> _Text block_
— begin —

In the broadest sense, 2 Days in Paris is a romantic comedy heavy on the comedy and light on the romance, and that was a smart idea. Delpy being the indie actress she is, was not interested in making a typical Hollywood romantic comedy. Here she not only directs but also wrote the script, edited the film and composed the music. The good news is that the film is a resounding success, so funny at times that I laughed out loud. Delpy and Goldberg play lovers who on the way back from a not so great week in Venice, and make a 2-day pit stop in Paris to see her family and pick up her cat. Family is the operative word here because Delpy employs both her mother and her father as her character's parents who are just a little off and hysterically funny.

Delpy's humor is so smart. Her character is a photographer with a vision problem. When she misplaces her contacts she spends part of the film wearing huge glasses that take up her entire face forcing us to look beyond her beauty to actually see her. She deliberately tries to keep her characters, and us, off-balance. Marion and Jack are a couple in trouble. Marion is kind of flighty and Jack is very uncomfortable in his skin and in Europe, and descends quickly into a pathetic typical American tourist taking way too many pictures and wanting everything to be exactly as it is at home. In a hilarious moment when Jack and Marion are trying to get back on track they attempt to have sex and when he can't get the condom on he yells "Is this a kid's size condom? Do they make condoms for kids?" The film illuminates the crux of their problems -- she's not good at commitment and he's extremely jealous. Throughout the trip they run into her ex-boyfriends and Jack becomes more and more untethered until they both explode.

After years of working as an actress, Delpy has made a seamless transition to the directing chair. As a director, she is interested in making action movies and thrillers and now hopefully that she has proved herself as adept, she won't have to be forced to lie to get financial backing for her films. Sadly, her story is probably more common than we would think. I wonder how many male directors had to jump through the same type of hoops that Delpy did?

— end —

> _Stored records_
— begin —

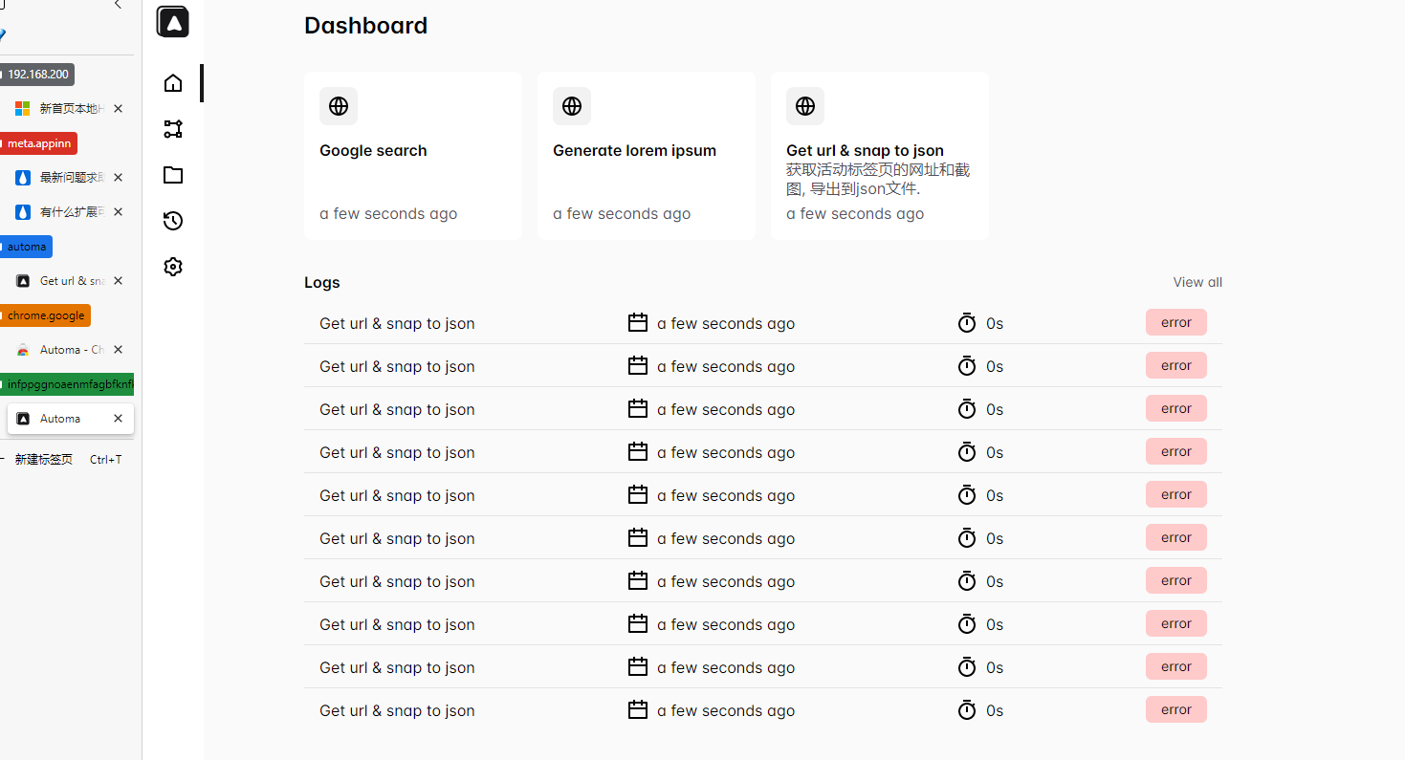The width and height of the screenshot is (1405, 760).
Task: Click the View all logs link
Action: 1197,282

— end —
— begin —

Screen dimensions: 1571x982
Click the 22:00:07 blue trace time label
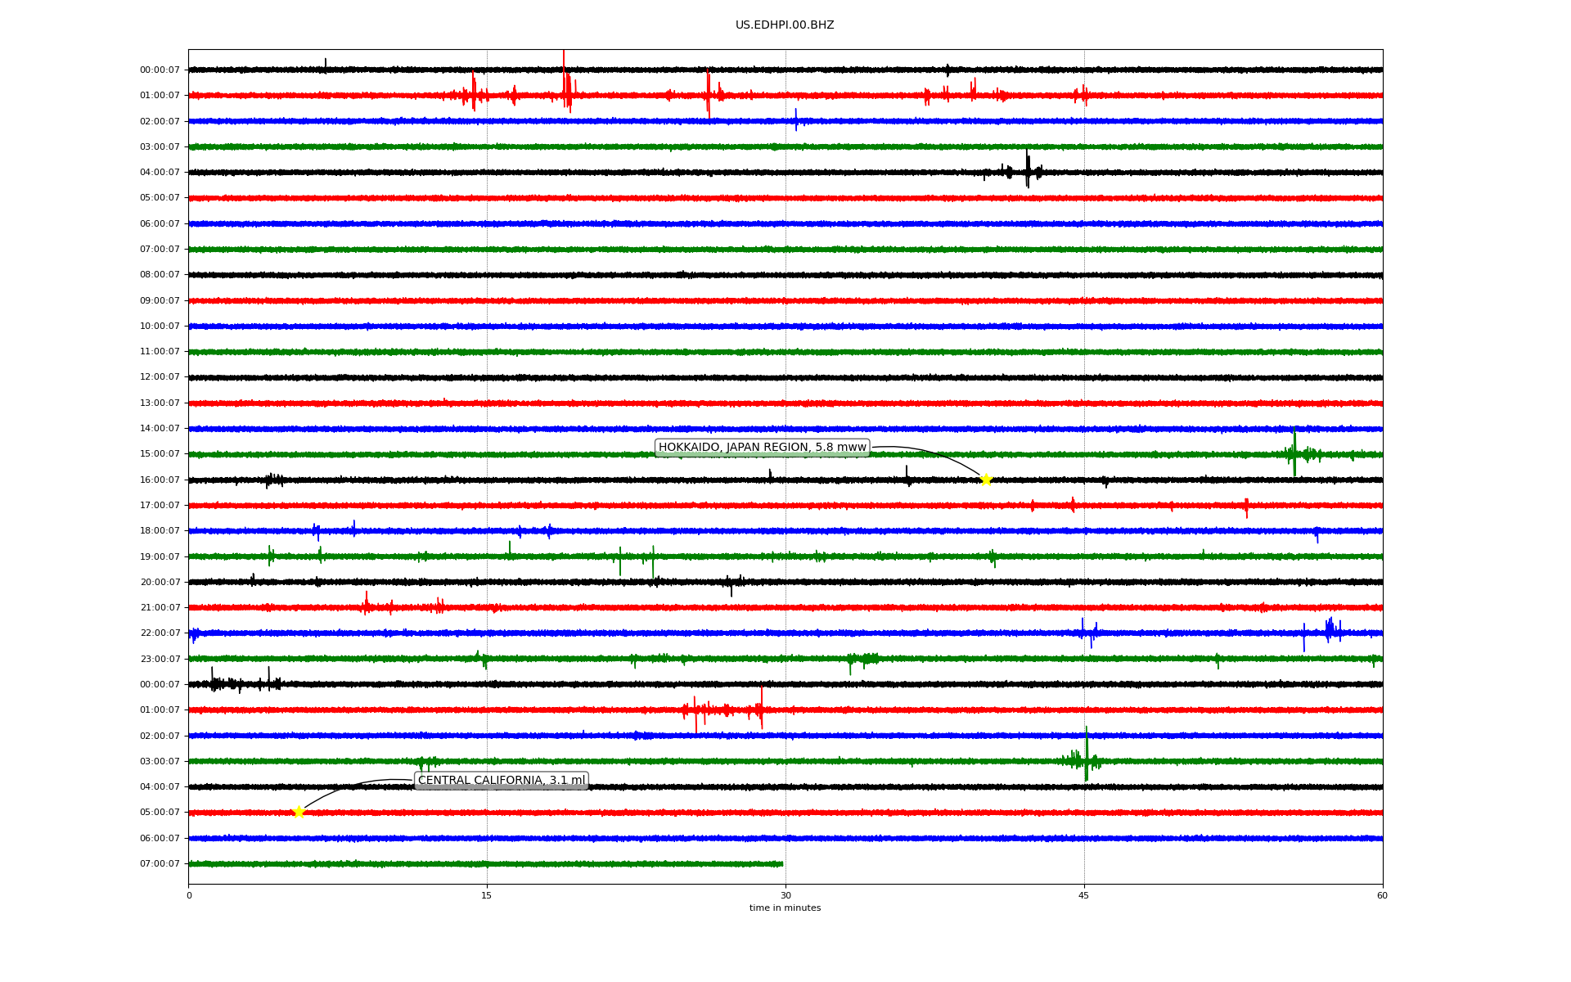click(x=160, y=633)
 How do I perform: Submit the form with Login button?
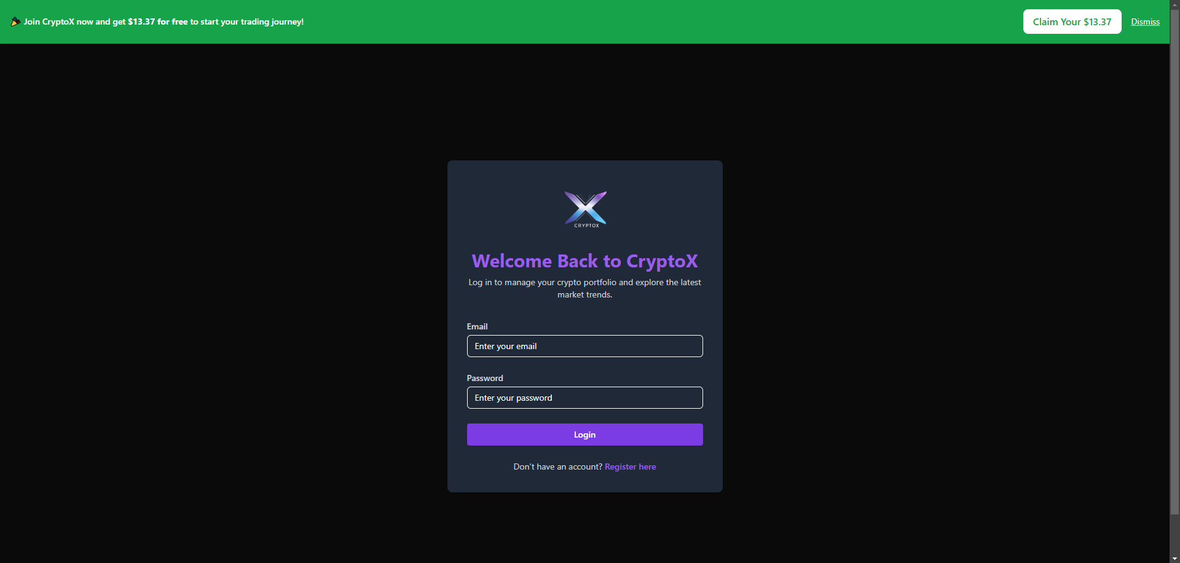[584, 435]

— end —

> _Tasks for this exercise_
1. In the review of 2 Days in Paris, reproduce the passage from "After years of" up to and including "that Delpy did?".
2. According to the review of 2 Days in Paris, what are the two reasons for the couple's stop in Paris?

> _Task responses_
1.
After years of working as an actress, Delpy has made a seamless transition to the directing chair. As a director, she is interested in making action movies and thrillers and now hopefully that she has proved herself as adept, she won't have to be forced to lie to get financial backing for her films. Sadly, her story is probably more common than we would think. I wonder how many male directors had to jump through the same type of hoops that Delpy did?

2. To see her family and pick up her cat.